For P. tritici-repentis disease evaluation, the AL population and parents were screened with race 2 isolates 86–124 and L13-35, which produce ToxA, and the race 5 isolate DW5 which produces Ptr ToxB. The LD5B population was screened with 86–124. Isolates were grown on V8-potato dextrose agar (Difco PDA; Becton, Dickinson and Company, Sparks, MD) plates for 5–7 d in the dark, and inoculum was prepared as described in Lamari and Bernier (1989) and Ali et al. (2010). Parents and the RIL population were planted in a completely randomized design consisting of three replicates separated by time for conidial inoculations. Each replicate consisted of a single cone per line with three plants per cone placed in racks of 98 cones. The tan spot-susceptible wheat variety “Jerry” was planted in the borders of each rack to reduce edge effects. Plants were inoculated until runoff at the two- to three-leaf stage with 3000 spores per ml and two drops of Tween 20 (polyoxyethylene sorbitan monolaurate; J.T. Baker Chemical Co., Phillipsburg, NJ) per 100 ml of inoculum. Inoculated plants were placed in a mist chamber with 100% relative humidity at 21° for 24 hr, and then moved to a growth chamber for 6 d of incubation at 21° under a 12 hr photoperiod. Inoculated plants were rated using a 1–5 lesion type scale (Lamari and Bernier 1989) at 7 d postinoculation, where one is resistant and five is susceptible.

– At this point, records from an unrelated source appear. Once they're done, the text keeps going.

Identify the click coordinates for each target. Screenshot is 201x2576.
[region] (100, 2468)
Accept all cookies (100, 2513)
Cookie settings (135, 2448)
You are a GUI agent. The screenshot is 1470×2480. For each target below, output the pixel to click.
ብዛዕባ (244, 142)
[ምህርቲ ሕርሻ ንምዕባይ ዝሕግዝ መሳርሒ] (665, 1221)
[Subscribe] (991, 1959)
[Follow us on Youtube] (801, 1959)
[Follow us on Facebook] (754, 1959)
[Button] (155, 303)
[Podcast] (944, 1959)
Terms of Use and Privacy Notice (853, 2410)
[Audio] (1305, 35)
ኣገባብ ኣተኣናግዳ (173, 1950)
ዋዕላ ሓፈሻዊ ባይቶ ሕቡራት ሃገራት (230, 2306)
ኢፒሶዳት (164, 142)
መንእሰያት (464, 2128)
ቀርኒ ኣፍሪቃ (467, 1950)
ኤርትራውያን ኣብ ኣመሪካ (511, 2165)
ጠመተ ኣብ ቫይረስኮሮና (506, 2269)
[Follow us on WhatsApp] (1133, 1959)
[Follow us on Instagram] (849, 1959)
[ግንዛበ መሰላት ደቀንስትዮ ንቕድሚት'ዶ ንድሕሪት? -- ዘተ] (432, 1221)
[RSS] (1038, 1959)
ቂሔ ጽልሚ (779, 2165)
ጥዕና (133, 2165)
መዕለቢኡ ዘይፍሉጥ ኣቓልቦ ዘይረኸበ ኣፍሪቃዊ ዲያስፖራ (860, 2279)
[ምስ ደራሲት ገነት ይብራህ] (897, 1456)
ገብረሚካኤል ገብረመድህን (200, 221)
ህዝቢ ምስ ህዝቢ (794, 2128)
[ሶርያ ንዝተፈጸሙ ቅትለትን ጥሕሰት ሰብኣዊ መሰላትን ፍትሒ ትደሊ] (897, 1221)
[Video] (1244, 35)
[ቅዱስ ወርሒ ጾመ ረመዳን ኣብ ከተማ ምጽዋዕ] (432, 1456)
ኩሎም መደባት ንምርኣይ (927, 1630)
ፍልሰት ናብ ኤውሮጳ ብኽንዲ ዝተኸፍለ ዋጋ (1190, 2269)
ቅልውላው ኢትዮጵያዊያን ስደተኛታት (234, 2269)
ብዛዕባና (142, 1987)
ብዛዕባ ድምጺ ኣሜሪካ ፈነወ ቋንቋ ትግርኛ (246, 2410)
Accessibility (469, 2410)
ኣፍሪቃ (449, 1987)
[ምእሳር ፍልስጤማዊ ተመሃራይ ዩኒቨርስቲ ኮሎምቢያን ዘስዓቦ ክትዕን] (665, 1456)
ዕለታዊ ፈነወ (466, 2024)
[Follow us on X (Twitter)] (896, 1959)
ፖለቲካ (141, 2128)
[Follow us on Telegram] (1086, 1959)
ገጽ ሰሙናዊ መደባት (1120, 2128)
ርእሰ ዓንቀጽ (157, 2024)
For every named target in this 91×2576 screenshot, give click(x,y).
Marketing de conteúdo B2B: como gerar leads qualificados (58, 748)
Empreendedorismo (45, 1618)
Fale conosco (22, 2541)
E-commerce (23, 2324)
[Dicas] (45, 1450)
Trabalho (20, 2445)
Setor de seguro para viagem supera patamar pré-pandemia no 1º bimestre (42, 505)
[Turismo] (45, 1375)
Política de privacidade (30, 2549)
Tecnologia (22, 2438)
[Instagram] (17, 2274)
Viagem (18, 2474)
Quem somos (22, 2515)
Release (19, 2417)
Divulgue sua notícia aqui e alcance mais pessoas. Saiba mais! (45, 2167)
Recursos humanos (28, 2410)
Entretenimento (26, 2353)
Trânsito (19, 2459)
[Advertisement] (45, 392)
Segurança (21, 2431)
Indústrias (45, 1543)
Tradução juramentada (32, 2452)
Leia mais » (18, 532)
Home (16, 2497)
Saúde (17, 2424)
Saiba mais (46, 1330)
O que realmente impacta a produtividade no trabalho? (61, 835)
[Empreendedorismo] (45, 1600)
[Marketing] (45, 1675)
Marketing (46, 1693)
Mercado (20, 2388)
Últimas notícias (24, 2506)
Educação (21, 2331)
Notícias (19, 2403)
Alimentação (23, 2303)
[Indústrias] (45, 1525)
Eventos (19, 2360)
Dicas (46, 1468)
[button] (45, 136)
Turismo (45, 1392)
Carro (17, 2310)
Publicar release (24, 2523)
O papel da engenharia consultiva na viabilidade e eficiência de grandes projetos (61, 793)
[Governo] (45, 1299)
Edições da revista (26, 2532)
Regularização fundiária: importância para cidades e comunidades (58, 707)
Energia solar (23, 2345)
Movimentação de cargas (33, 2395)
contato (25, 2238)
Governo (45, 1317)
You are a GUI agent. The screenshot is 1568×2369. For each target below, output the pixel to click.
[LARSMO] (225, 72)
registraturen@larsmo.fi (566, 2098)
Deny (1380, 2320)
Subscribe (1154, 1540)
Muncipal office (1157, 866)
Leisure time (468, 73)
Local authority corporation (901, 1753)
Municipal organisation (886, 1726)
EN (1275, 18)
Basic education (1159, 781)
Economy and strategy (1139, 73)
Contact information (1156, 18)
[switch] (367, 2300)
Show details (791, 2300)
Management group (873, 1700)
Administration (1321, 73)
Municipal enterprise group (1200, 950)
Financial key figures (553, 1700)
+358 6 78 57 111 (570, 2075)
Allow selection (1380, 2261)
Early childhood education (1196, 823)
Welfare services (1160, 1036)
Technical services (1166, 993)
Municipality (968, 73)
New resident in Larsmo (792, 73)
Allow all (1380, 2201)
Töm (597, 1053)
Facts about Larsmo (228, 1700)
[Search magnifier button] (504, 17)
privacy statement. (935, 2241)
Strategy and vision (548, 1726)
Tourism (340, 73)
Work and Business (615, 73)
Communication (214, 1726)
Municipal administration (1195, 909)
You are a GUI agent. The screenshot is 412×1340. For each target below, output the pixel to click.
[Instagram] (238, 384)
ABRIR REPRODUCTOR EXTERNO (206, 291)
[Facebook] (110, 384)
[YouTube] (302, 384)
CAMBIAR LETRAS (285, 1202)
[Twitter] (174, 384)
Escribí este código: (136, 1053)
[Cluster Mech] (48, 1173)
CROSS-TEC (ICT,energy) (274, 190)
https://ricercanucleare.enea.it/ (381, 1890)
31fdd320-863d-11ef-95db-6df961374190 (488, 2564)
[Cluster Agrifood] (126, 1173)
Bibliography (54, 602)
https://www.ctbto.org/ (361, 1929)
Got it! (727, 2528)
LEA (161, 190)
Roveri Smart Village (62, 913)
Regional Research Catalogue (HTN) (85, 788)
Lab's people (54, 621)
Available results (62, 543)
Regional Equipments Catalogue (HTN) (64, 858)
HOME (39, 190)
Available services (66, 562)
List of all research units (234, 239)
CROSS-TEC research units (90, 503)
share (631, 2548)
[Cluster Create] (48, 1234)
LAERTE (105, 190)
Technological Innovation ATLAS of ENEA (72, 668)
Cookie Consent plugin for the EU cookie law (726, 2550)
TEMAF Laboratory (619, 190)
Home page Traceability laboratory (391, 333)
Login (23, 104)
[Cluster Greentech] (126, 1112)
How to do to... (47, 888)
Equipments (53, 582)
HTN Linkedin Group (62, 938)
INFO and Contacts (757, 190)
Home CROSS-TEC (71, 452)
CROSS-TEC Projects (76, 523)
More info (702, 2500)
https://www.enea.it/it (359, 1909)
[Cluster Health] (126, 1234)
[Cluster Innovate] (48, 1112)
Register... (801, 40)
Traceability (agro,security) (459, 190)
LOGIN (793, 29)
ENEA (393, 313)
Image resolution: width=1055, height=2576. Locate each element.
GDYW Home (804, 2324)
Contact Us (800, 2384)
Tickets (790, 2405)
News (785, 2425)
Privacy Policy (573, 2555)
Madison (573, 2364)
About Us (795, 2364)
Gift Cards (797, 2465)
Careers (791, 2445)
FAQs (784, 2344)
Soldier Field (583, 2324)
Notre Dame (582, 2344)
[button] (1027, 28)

For Pa. nodorum disease evaluations, the AL population was screened with Pa. nodorum isolate Sn2000, which is known to produce ToxA (Friesen et al. 2006). Inoculum production and inoculation procedures were done as described in Liu et al. (2004a). After inoculation, plants were placed in a mist chamber with 100% relative humidity at 21° for 24 hr, and then moved to a growth chamber at 21° with a 12 hr photoperiod. Disease evaluation was carried out at 7 d after inoculation by scoring lesions on the second leaf using the 0–5 scale described by Liu et al. (2004).

Marker genotyping

The AL population and parents were genotyped using the iSelect array containing 9000 wheat single nucleotide polymorphism (SNP) markers (Cavanagh et al. 2013) as described in Faris et al. (2014). Simple sequence repeat (SSR) markers were also used to genotype the AL population and were selected from the following libraries: MAG (Xue et al. 2008), WMS (gwm) (Röder et al. 1998), WMC (Somers et al. 2004), HBG (Torada et al. 2006), CFD (Sourdille et al. 2004), and BARC (Song et al. 2005). SSR primer sets were used to amplify the parental DNA using polymerase chain reaction (PCR) conditions as outlined in Lu and Faris (2006). PCR amplifications were performed in 10 µl reactions consisting of 100 ng of DNA template, 1.5 mM MgCl2, 0.125 mM dNTPs, 4 pmol of primers, and 1 unit of Taq DNA polymerase. The PCR conditions were 94° for 4 min, followed by 35 cycles of 94° for 30 sec, the appropriate annealing temperature for 30 sec, and 72° for 1 min. The annealing temperature of each primer was obtained from the Graingenes website (http://wheat.pw.usda.gov/GG2/index.shtm). Fragments were electrophoresed on 6% polyacrylamide gels which were made using 46 ml of H2O, 6 ml 10 × TBE (Tris-borate-EDTA), 9 ml of 40% acrylamide/bis-acrylamide, 40 µl tetramethylethylenediamine (TEMED), and 350 µl of 10% ammonium persulfate. Gels were stained with GelRed (Biotium, Inc.) for 10 min and then visualized with a Typhoon 9410 variable mode imager (GE Healthcare, Waukesha, WI). Markers that revealed polymorphisms between the parents were then used to genotype the AL population.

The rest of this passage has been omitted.